**What is needed:** Your task is to return, word for word, only the lines from the line with "Where should I click to: Click the scroll" through the close of the data. Exclude all pictures.

================================

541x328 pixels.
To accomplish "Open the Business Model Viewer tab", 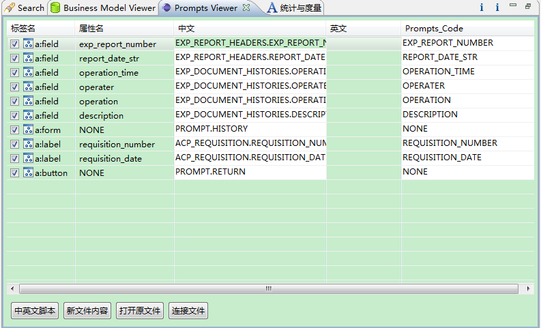I will click(x=102, y=8).
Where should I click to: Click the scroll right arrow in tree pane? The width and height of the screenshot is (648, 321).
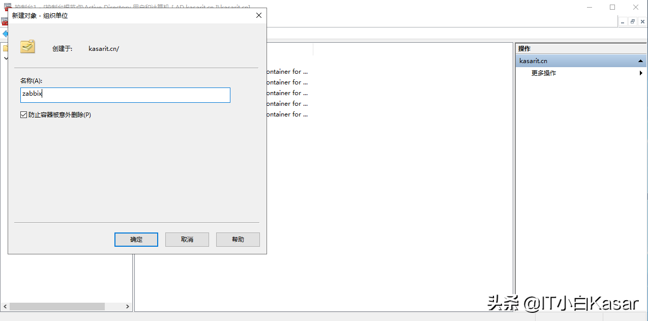(x=128, y=307)
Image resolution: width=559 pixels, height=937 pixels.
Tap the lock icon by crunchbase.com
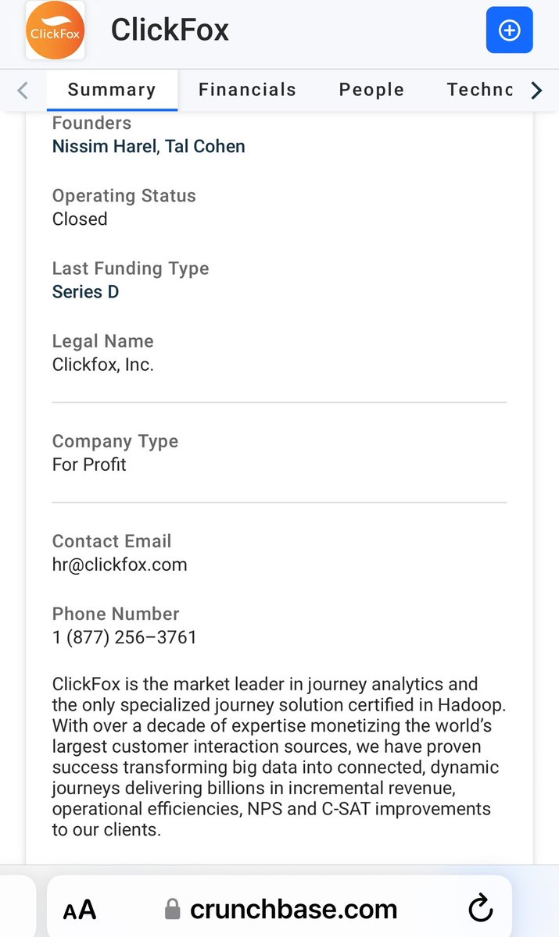tap(173, 910)
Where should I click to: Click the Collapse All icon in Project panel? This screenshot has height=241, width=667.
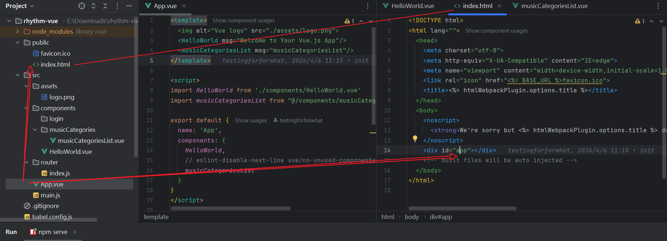105,6
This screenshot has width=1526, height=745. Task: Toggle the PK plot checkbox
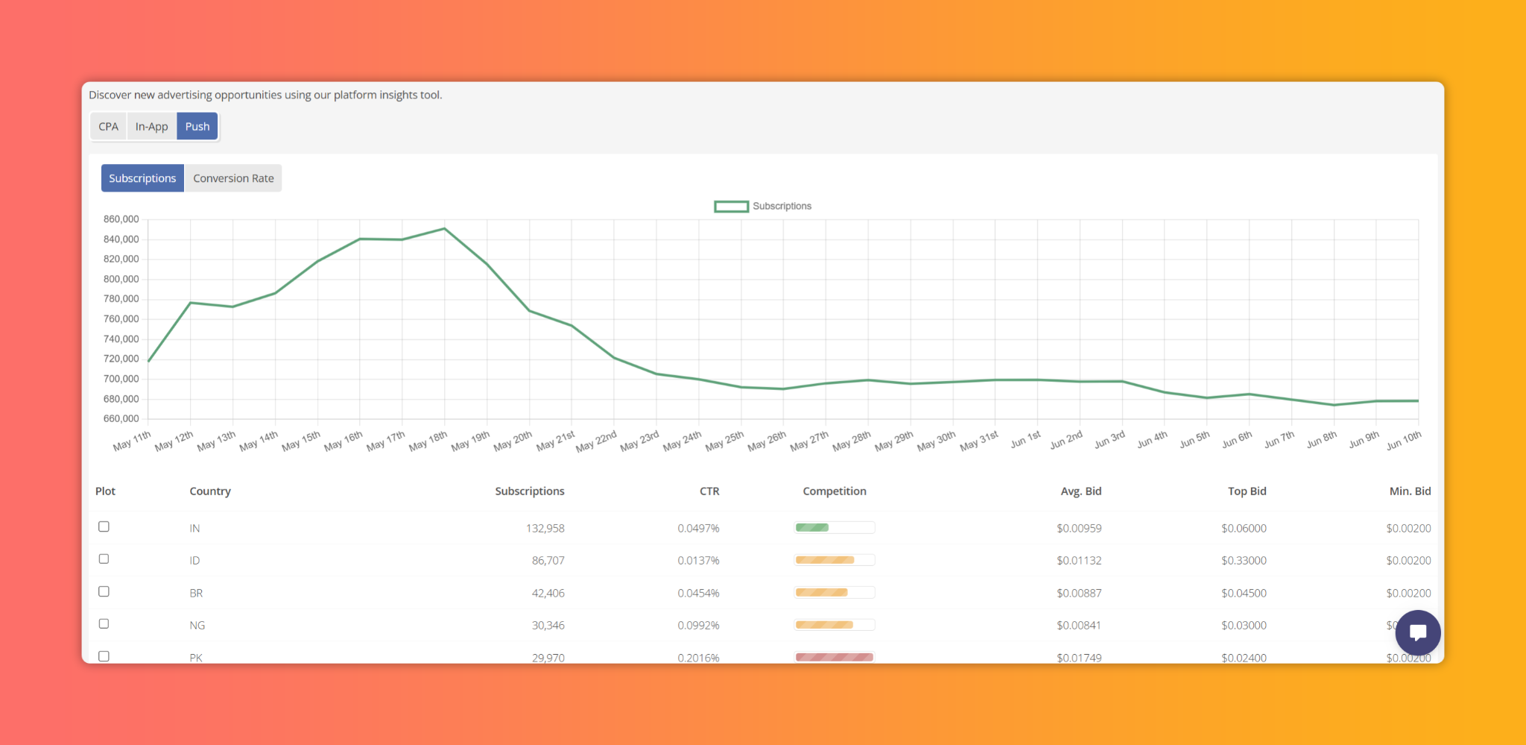pyautogui.click(x=104, y=656)
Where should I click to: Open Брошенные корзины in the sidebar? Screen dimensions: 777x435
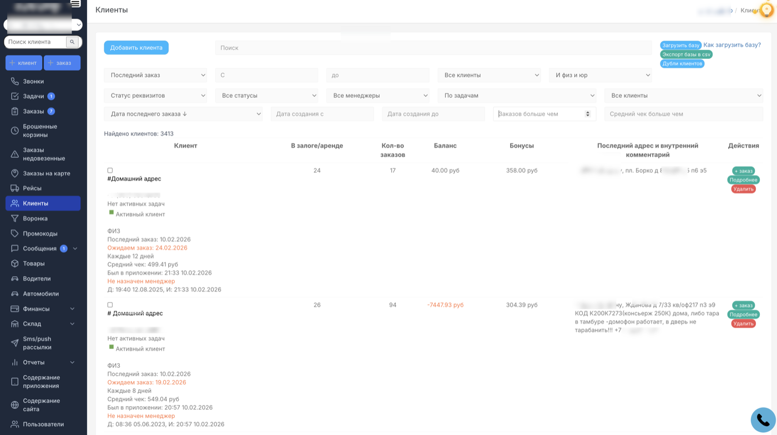pos(40,131)
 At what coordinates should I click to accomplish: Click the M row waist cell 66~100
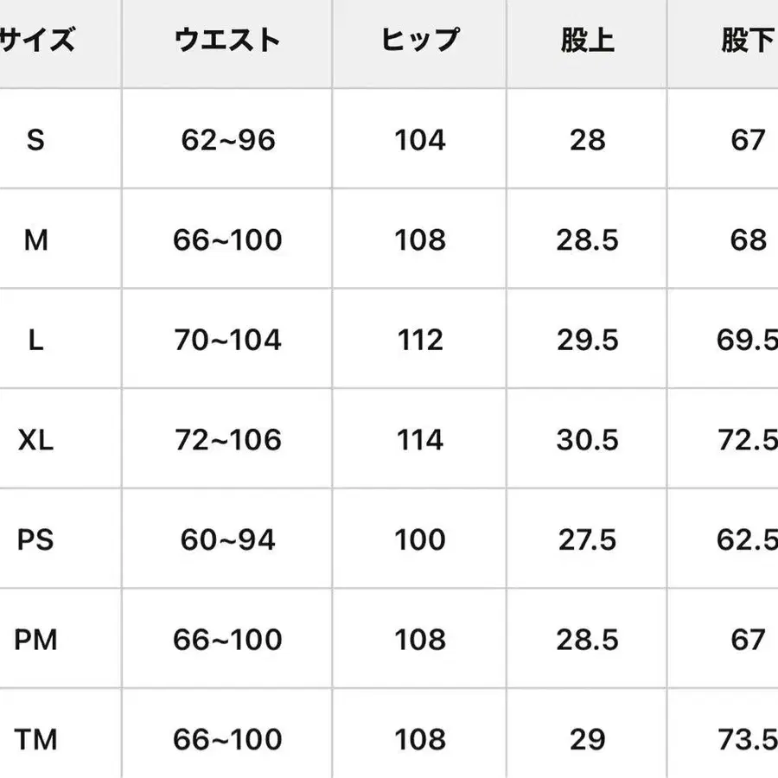tap(228, 240)
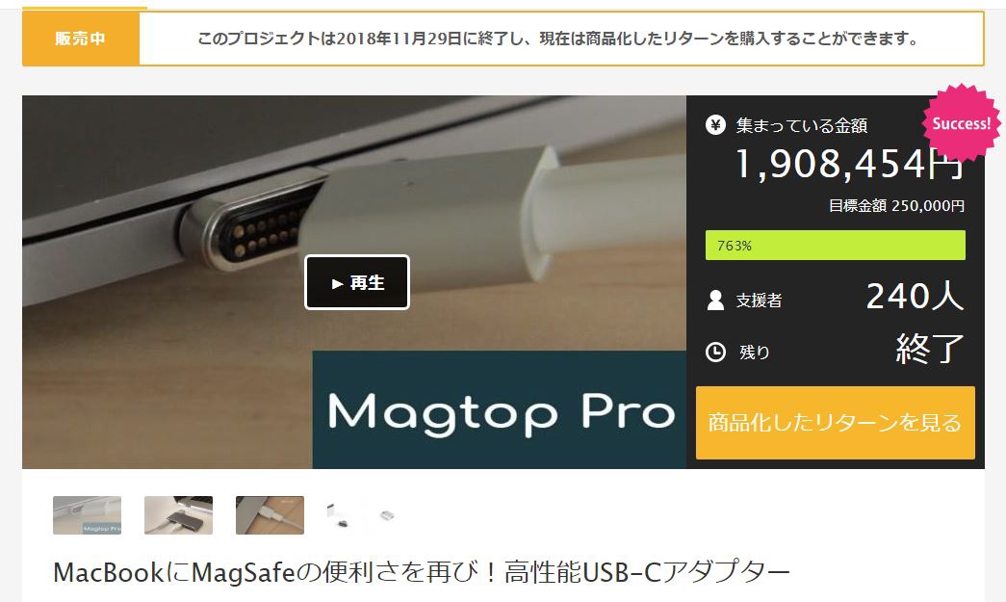The height and width of the screenshot is (602, 1006).
Task: Select the first Magtop Pro thumbnail
Action: (88, 514)
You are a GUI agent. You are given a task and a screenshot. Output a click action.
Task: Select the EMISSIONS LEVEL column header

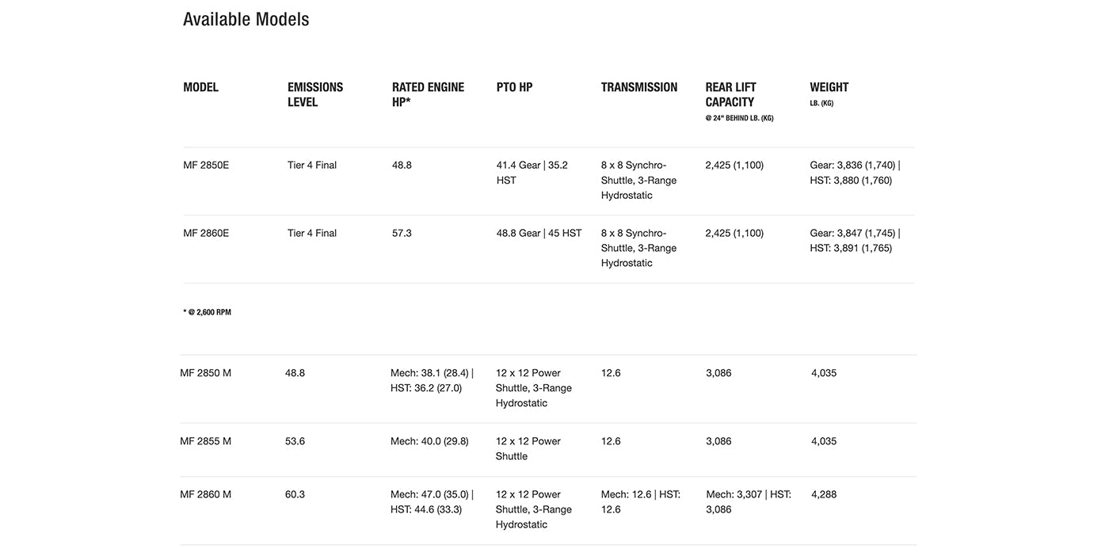click(x=315, y=94)

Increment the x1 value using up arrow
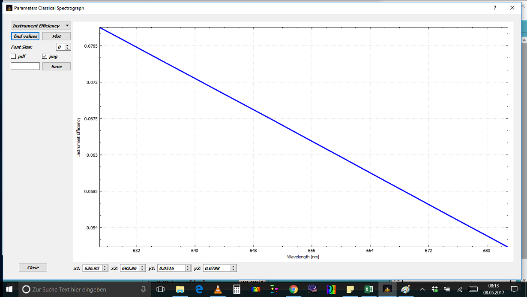click(105, 267)
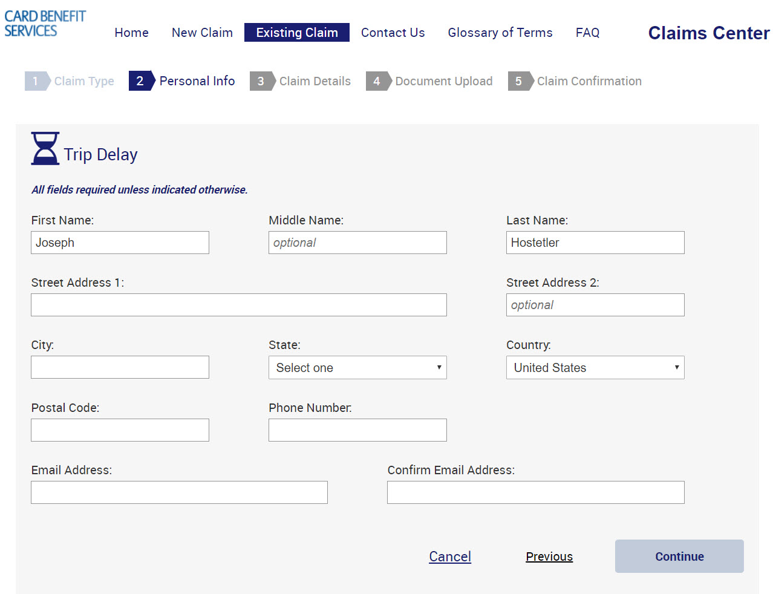
Task: Click the optional Middle Name field
Action: pyautogui.click(x=357, y=242)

================================

**Reply:**
Where should I click to: Click the scroll right arrow in tree pane? The width and height of the screenshot is (648, 321).
(x=128, y=307)
Image resolution: width=559 pixels, height=937 pixels.
Tap the lock icon by crunchbase.com
tap(173, 910)
Where should I click to: Click the Collapse All icon in Project panel? This screenshot has height=241, width=667.
105,6
This screenshot has width=1526, height=745. Task: Toggle the PK plot checkbox
pyautogui.click(x=104, y=656)
Where should I click to: Open Брошенные корзины in the sidebar? Screen dimensions: 777x435
pos(40,131)
 At what coordinates should I click to accomplish: Click the M row waist cell 66~100
tap(228, 240)
The height and width of the screenshot is (602, 1006).
Task: Select the first Magtop Pro thumbnail
Action: (88, 514)
You are a GUI agent. You are given a task and a screenshot. Output a click action.
Task: Select the EMISSIONS LEVEL column header

click(x=315, y=94)

Increment the x1 value using up arrow
click(105, 267)
Task: Click the optional Middle Name field
Action: pyautogui.click(x=357, y=242)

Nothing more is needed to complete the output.